Next week water experts at the University will meet with leading scientists to define new guidelines that could affect the lives of millions of people globally.
Safe and readily available water is essential for good health, but throughout the world, at least 1.8 billion people use contaminated drinking water which can transmit diseases such as cholera, dysentery and typhoid. Drinking contaminated water causes the diarrhoeal deaths of an estimated 502,000 people a year, with children being particularly at risk. At the same time, climate change, increasing populations, demographic changes and increasing urbanisation mean that by 2025, half of the world’s population will live in water-stressed areas.
Tackling this huge global issue, the WHO (World Health Organisation) meeting, taking place from 30th November to 4th December at the University, will discuss the updating of the WHO Guidelines for Drinking Water Quality, focusing specifically on small water supplies. The Guidelines are used to determine the minimum standards of safe water around the world, and in the developing world, they are used in place of national legislation.
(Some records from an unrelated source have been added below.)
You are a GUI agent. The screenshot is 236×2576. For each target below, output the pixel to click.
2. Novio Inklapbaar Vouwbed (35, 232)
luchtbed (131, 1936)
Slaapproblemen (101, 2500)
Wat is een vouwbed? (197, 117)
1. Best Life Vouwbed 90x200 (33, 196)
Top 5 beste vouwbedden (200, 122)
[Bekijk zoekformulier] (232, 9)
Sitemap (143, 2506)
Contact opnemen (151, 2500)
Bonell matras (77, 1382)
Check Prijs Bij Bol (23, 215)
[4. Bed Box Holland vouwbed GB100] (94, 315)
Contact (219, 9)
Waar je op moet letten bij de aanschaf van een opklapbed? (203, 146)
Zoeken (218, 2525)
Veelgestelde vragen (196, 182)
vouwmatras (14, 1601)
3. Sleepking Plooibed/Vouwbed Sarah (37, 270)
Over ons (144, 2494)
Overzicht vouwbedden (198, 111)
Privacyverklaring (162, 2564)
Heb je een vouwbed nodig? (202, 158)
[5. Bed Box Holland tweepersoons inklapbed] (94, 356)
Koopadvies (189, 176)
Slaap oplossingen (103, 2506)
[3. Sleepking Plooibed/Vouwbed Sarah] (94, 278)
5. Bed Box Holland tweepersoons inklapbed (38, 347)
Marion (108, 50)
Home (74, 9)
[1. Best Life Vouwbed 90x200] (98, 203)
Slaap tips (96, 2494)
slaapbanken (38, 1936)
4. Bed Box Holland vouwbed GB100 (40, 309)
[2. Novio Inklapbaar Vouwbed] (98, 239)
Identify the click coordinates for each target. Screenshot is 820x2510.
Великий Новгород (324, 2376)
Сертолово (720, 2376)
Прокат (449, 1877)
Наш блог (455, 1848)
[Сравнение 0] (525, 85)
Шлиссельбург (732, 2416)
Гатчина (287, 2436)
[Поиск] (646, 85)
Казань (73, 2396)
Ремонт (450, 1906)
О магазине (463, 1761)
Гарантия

Hosted by academics from Surrey’s Department of Civil and Environmental Engineering, the meeting is part of Surrey’s ongoing work as a designated WHO Collaborating Centre for the protection of water quality and human health. The meeting will bring together government advisers, policy consultants, scientists and academics from around the world.
Surrey’s specific contribution to the meeting will be to recommend ways that WHO’s sanitary inspection forms used in the field can be updated. This will include the results of interviews with 30 experts who use the forms, and some recent mini-literature reviews the Surrey team has conducted into small water supply types.
Dr Katherine Pond, who is leading this research at Surrey, explains, “Since the last Guidelines for Drinking-Water Quality, published in 1997, knowledge and technology has moved on, and we now understand a lot more about how pathogens in the environment survive and move. The focus of the Guidelines is on small water supplies, such as wells and rainwater harvesting systems, because this is one of the most challenging areas of water quality management.
“Clearly this information is crucial in the developing world, where contaminated drinking water is a major cause of death, but it’s also worth noting that it has implications for the rest of the world. There are around 50,000 small water supplies in England and Wales.”
The University of Surrey has long-established expertise in the field of water quality, and was recently re-designated as a WHO Collaborating Centre for the protection of water quality and human health, marking the seventh time it has achieved recognition from the UN’s health agency for its work on water. Two centres within the University, the Robens Centre for Public and Environmental Health and the Centre for Environmental and Health Engineering, work alongside the WHO to strengthen institutional capacity for safe water sources on a global scale.